O nosso amigo encolheu-se todo em cima do jirau que armara lá na forquilha da árvore, para esperar a caça, e ficou quietinho, como toucinho no sal. Daí a pouco apareceu o Curupira. Era um molequinho, do qual só se via uma banda, preto como o capeta, peludo como um macaco, montado num porco magro, muito ossudo, empunhando um ferrão, gritando que nem um danado, numa voz muito fanhosa:

- Ecou ! Ecou ! Ecou!

Dando com os porcos mortos, estirados no chão começou a ferroá-los com força, dizendo:

- Levantem-se, levantem-se, preguiçosos! Estão dormindo?

Eles levantaram-se depressa e lá se foram embora, roncando. O último que ficou estendido, o maior de todos, custou mais a se levantar. O Curupira enfureceu-se. Ferreou-o com tanta sustância, que quebrou a ponta do ferrão. Foi então que o porco se levantou ligeiro e saiu desesperado pelo mato a fora, no rumo dos outros. Guinchou o Curupira:

Ah! Você esta fazendo manha também? Deixe estar que você me paga. Por sua causa tenho que ir amanhã à casa do ferreiro pra consertar o meu ferrão.
E lá se foi embora, com sua voz fanhosa esganiçada:

- Ecou ! Ecou ! Ecou !

Passado muito tempo, quando não se ouviam mais nem gritos nem os assobios do Curupira, o homem desceu depressa, correndo até em casa.
No outro dia, logo cedinho, botou-se para a tenda do ferreiro, o único que havia por aquelas redondezas. Conversa vai, conversa vem, quando, lá para um pedaço do dia, com o sol já bem alto, chegou à porta da tenda um caboclo baixote, entroncado de corpo, com o chapéu de couro de sábado sobre os olhos. Foi chegando, e dirigindo-se ao ferreiro:

- Bom dia, meu amo. Você me conserta aqui este ferrão? Estou com muita pressa...
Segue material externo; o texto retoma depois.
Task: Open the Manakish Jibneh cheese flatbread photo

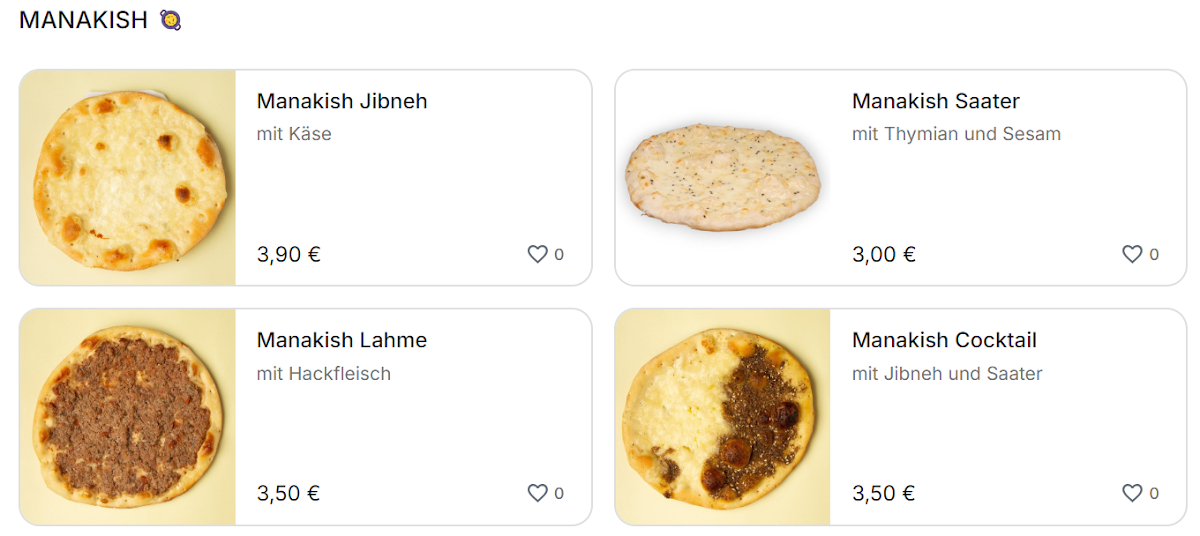Action: coord(128,178)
- Ih caboclo, depressa é que não pode ser, pois não tem quem toque o fole. Estou aqui até o ponto dest'hora sem trabalhar por via disto mesmo!
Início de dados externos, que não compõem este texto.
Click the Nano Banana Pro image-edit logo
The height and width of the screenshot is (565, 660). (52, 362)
Saltou mais que depressa o caçador, que maldara logo ser o caboclo o Curupira da véspera, o qual se desencantara para vir a casa do ferreiro, como prometera:

- Eu toco, seu mestre.

- E você sabe?

- Sempre arranjo um tiquinho. Tanto mais qu'isso não tem sabença.
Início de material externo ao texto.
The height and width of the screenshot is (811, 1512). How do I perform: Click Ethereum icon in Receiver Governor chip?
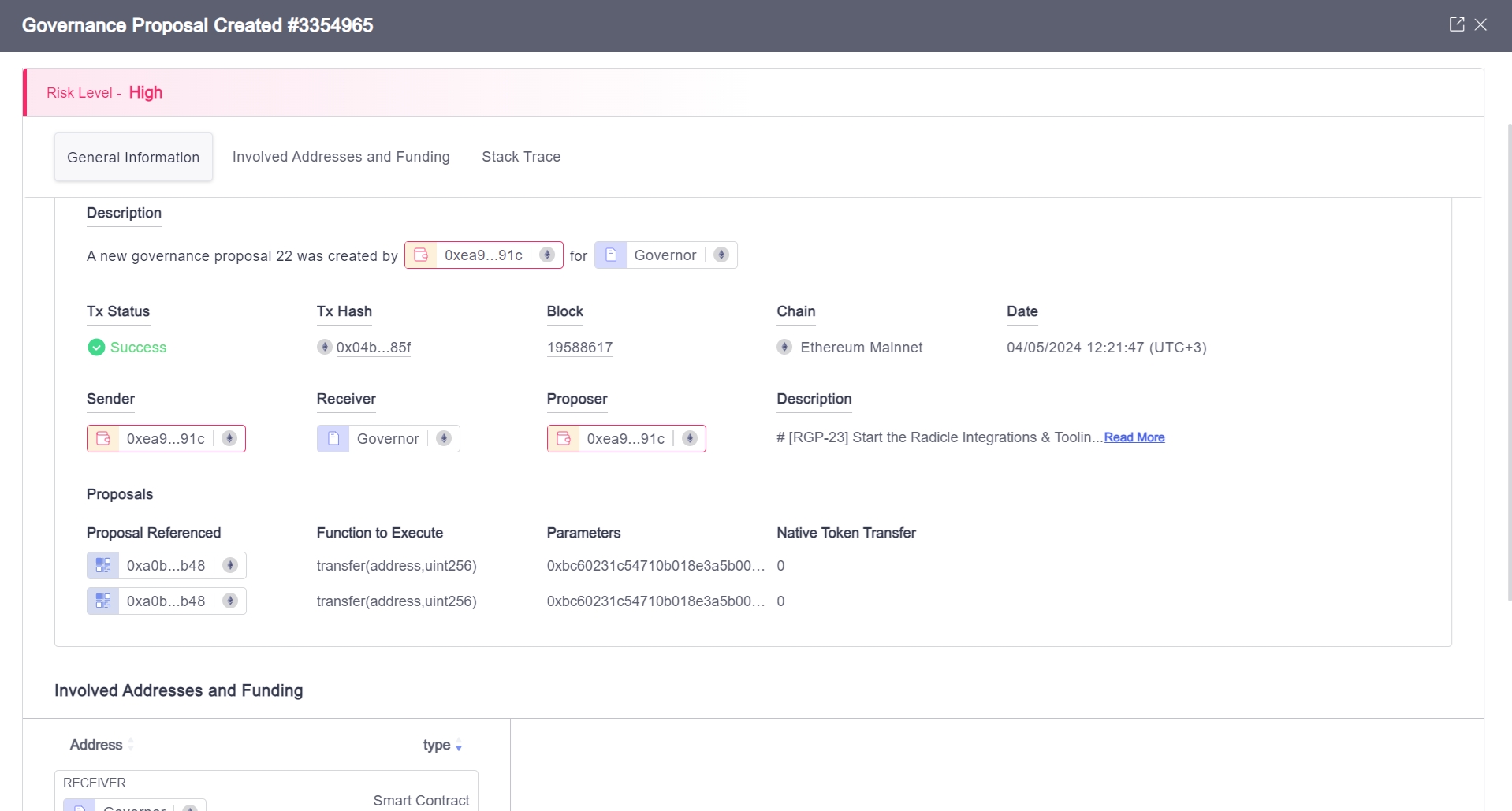[x=444, y=439]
O ferreiro acendeu a forja, mandando o caçador tocar o fole. O homem, então, pôs-se a tocá- lo devagar, dizendo compassadamente:

- Quem anda no mato
Vê muita coisa...

Depois de algum tempo, o caboclo avançou para ele, empurrou-o brutalmente para uma banda e disse:

- Sai daqui, que você não sabe tocar. Dá cá isso...

Começou a tocar o fole depressa, dizendo:

- Quem anda no mato,
Que vê muita coisa,
Também cala a boca,
Também cala a boca.

O caçador aí foi-se escafedendo devagarzinho, e abriu o chambre. Nunca mais atirou em porcos-do-mato, nem deu com a língua nos dentes a respeito do que vira.